— RECORDS PROVIDED —
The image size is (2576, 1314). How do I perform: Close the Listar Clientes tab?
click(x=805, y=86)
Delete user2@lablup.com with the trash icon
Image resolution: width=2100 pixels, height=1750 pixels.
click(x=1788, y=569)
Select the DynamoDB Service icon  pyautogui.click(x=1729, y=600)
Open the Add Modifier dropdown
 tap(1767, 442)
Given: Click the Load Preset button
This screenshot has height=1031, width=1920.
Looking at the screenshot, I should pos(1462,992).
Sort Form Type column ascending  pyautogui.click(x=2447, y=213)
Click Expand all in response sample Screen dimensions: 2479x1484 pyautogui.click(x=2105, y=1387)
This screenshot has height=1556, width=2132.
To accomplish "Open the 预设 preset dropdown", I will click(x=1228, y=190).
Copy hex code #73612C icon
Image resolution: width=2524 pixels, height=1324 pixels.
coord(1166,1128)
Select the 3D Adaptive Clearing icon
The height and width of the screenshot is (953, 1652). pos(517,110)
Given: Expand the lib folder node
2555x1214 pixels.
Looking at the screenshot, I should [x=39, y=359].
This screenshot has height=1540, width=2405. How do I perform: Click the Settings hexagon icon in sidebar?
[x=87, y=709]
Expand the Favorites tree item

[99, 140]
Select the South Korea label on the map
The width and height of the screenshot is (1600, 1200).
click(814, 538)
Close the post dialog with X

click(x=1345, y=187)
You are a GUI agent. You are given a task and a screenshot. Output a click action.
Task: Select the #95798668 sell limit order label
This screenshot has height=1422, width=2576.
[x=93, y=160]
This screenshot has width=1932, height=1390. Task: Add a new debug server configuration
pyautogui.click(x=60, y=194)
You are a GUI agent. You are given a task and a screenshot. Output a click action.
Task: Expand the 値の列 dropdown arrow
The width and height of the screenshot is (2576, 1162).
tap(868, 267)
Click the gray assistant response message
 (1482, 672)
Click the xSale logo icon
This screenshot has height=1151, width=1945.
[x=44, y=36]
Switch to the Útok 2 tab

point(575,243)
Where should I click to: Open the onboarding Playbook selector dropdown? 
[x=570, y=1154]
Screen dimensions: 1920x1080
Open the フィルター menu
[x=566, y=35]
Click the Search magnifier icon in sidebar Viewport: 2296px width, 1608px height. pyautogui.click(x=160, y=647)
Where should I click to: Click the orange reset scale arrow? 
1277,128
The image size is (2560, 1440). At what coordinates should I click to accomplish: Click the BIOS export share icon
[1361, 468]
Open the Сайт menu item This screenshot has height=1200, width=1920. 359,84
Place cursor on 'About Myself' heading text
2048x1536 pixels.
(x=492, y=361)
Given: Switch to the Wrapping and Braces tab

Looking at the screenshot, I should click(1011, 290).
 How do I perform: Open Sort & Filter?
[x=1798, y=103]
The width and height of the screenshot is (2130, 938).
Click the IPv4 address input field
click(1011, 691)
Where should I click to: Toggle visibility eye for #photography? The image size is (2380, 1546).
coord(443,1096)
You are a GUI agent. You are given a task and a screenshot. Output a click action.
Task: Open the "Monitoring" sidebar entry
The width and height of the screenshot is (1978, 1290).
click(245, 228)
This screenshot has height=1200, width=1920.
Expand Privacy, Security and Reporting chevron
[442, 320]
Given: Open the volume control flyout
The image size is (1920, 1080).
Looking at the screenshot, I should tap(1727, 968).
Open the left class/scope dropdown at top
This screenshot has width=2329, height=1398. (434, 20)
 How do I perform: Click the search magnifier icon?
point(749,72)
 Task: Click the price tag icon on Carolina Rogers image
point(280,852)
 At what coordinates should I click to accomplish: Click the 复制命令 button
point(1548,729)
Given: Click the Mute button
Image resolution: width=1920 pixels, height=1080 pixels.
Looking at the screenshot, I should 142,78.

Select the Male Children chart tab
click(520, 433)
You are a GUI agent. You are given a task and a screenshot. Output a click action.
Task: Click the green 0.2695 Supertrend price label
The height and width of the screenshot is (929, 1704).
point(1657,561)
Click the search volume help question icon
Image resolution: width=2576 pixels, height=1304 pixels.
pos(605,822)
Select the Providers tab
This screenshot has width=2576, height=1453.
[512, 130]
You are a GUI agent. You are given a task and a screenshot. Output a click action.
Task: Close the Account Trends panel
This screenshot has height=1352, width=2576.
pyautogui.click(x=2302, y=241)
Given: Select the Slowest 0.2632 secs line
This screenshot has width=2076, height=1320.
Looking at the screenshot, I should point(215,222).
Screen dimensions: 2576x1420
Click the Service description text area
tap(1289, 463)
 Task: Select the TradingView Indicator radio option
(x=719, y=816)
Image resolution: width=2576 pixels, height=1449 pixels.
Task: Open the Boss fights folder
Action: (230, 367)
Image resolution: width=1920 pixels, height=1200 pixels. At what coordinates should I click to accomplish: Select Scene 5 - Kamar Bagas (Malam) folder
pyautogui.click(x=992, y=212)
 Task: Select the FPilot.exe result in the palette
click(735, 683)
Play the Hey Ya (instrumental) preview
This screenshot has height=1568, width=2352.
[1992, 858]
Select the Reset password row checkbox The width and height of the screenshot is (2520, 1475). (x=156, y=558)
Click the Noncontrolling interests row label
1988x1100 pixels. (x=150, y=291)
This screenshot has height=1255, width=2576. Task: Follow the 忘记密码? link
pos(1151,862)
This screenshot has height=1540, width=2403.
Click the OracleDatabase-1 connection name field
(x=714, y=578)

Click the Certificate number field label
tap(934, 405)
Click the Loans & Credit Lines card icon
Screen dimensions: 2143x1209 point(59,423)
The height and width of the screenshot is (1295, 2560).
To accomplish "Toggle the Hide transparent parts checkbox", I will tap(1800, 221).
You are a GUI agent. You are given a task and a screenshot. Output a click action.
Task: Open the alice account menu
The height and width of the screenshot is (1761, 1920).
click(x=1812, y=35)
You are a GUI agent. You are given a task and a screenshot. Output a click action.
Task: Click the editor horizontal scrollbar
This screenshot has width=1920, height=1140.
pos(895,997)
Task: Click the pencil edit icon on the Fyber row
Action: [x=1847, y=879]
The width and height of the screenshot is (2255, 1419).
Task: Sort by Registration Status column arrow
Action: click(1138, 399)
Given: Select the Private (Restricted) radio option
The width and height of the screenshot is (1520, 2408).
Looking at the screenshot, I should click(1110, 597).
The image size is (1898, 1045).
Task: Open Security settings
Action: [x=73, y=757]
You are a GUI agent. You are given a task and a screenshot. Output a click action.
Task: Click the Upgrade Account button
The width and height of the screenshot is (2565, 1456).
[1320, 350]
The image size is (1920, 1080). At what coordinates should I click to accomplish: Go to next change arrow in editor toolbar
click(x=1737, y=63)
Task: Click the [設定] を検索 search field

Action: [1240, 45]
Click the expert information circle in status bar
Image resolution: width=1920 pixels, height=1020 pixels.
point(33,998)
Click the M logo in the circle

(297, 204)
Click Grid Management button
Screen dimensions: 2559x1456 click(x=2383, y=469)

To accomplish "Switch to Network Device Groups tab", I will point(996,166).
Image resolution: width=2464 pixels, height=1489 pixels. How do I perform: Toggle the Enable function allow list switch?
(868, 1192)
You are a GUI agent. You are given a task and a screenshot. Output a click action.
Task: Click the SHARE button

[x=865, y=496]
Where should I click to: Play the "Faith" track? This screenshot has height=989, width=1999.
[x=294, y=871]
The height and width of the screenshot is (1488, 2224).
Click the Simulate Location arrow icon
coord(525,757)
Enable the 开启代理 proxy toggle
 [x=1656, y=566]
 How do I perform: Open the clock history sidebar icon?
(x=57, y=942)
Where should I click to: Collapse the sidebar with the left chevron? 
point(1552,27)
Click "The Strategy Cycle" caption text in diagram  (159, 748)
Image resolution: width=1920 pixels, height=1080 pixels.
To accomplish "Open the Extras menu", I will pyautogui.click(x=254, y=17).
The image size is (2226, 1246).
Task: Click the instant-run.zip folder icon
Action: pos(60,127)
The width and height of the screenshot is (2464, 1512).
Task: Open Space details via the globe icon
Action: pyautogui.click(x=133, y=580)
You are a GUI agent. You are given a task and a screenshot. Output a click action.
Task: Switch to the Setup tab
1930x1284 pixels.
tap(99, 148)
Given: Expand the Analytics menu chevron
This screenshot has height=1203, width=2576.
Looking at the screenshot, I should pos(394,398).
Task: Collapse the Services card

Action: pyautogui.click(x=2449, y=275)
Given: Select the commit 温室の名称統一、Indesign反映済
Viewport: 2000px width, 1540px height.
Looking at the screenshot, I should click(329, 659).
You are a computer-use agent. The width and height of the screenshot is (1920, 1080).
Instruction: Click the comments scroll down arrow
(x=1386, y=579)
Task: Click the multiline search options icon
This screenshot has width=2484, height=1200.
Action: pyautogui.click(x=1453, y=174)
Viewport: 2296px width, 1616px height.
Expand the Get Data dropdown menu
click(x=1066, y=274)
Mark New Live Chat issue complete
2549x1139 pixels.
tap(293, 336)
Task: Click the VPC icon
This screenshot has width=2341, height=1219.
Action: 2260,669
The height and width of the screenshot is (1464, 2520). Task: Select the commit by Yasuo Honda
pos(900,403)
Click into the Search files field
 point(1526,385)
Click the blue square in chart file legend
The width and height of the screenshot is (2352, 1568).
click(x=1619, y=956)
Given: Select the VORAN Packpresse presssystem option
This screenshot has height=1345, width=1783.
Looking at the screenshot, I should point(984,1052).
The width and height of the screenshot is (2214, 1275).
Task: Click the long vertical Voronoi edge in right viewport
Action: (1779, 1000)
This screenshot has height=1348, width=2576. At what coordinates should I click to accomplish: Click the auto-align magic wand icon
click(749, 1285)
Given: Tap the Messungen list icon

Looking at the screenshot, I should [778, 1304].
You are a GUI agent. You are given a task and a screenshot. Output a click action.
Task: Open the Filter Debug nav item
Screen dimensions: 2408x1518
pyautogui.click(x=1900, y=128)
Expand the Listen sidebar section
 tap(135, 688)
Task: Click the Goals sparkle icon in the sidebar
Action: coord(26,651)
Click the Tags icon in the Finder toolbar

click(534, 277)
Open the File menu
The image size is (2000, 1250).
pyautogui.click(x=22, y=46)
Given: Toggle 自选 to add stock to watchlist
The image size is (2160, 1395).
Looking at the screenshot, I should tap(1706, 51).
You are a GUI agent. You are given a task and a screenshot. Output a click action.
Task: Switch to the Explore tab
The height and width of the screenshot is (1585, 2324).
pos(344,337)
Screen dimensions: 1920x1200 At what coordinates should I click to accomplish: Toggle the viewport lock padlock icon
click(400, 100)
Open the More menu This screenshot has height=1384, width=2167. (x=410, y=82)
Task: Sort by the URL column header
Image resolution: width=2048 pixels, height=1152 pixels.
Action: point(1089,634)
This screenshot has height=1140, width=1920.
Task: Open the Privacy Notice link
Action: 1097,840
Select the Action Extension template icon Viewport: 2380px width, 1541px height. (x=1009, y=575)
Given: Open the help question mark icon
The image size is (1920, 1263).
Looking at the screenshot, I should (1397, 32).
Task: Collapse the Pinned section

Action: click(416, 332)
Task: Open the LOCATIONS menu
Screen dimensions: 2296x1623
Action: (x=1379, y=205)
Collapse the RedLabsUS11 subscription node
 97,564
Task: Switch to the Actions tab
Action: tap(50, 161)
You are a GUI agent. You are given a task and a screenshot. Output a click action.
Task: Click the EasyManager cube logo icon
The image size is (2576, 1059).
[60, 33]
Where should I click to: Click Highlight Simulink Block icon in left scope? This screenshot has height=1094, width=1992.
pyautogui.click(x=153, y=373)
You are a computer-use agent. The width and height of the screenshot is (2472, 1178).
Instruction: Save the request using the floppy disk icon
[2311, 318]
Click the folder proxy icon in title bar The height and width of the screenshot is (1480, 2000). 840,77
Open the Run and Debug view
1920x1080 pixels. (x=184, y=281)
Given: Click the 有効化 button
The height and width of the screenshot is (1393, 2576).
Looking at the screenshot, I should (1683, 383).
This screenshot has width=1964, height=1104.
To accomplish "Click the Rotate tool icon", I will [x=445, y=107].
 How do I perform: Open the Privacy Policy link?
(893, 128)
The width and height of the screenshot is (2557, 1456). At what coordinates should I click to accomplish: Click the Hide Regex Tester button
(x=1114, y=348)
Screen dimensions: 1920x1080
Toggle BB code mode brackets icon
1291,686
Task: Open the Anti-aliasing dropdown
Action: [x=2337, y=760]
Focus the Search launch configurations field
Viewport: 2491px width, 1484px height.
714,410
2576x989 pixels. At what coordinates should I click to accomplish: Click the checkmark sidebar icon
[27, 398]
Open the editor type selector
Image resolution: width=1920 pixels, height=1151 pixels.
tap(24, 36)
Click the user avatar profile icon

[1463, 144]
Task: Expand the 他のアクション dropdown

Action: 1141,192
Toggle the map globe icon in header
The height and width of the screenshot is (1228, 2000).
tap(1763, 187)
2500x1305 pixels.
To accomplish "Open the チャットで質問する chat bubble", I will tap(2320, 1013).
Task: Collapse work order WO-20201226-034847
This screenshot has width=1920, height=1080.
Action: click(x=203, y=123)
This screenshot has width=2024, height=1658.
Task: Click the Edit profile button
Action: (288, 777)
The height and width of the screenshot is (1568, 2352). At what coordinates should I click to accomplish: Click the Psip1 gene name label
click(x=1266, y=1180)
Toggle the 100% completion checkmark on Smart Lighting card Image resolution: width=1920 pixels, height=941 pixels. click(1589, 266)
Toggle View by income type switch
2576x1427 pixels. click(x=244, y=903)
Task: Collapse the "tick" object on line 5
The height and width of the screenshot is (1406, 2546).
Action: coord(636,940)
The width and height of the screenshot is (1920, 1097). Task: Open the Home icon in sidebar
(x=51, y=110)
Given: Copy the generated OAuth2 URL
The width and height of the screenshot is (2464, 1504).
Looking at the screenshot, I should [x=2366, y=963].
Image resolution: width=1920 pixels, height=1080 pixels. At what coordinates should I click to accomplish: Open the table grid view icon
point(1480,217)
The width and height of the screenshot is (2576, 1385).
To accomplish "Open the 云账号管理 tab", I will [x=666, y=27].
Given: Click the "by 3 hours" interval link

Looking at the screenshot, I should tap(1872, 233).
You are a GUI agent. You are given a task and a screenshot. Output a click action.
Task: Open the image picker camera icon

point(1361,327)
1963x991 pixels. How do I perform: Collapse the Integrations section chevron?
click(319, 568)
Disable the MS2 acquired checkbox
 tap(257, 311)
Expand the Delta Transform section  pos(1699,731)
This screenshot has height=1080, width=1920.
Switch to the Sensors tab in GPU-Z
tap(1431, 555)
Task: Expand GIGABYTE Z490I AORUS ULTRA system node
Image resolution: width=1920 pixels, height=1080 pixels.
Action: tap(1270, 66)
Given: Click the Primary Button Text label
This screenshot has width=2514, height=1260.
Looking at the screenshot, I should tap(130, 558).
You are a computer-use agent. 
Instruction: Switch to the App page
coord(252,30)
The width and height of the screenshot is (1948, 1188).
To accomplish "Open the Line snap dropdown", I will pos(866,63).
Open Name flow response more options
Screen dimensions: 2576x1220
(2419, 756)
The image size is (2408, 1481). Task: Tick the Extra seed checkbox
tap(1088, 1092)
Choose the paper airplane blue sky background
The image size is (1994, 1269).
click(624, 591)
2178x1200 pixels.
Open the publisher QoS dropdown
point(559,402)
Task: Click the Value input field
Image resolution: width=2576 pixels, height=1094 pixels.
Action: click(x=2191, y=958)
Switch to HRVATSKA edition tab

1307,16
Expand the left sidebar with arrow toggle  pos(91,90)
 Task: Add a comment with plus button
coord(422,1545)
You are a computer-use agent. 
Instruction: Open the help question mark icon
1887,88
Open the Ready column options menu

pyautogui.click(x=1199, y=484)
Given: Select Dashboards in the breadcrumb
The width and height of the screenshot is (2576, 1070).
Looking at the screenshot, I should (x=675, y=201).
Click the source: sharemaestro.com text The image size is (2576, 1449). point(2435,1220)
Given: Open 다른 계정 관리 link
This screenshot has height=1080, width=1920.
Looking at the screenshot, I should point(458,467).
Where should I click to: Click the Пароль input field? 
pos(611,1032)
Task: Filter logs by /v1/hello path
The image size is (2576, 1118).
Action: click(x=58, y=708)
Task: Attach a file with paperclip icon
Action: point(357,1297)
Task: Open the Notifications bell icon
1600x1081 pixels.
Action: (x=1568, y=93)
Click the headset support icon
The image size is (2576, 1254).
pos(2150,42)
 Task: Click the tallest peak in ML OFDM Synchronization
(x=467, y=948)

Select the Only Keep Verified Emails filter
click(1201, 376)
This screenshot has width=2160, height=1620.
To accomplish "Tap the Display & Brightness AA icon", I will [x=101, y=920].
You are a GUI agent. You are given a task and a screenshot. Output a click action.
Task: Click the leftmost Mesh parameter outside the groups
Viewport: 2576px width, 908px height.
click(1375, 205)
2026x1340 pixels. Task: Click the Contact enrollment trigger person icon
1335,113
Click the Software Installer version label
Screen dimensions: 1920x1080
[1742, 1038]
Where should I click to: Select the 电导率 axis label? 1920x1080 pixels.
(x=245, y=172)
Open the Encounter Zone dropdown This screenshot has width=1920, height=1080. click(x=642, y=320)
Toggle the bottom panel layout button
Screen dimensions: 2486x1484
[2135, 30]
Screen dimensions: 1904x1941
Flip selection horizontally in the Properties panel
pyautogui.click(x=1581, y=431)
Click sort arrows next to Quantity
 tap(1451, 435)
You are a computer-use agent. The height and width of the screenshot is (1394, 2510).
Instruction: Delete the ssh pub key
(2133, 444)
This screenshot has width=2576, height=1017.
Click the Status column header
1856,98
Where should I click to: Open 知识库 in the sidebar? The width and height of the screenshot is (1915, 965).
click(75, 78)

— REQUIRED WORK —
Answer with one number, namely how many lines in the records contain the string "order".

— EXPECTED ANSWER —
2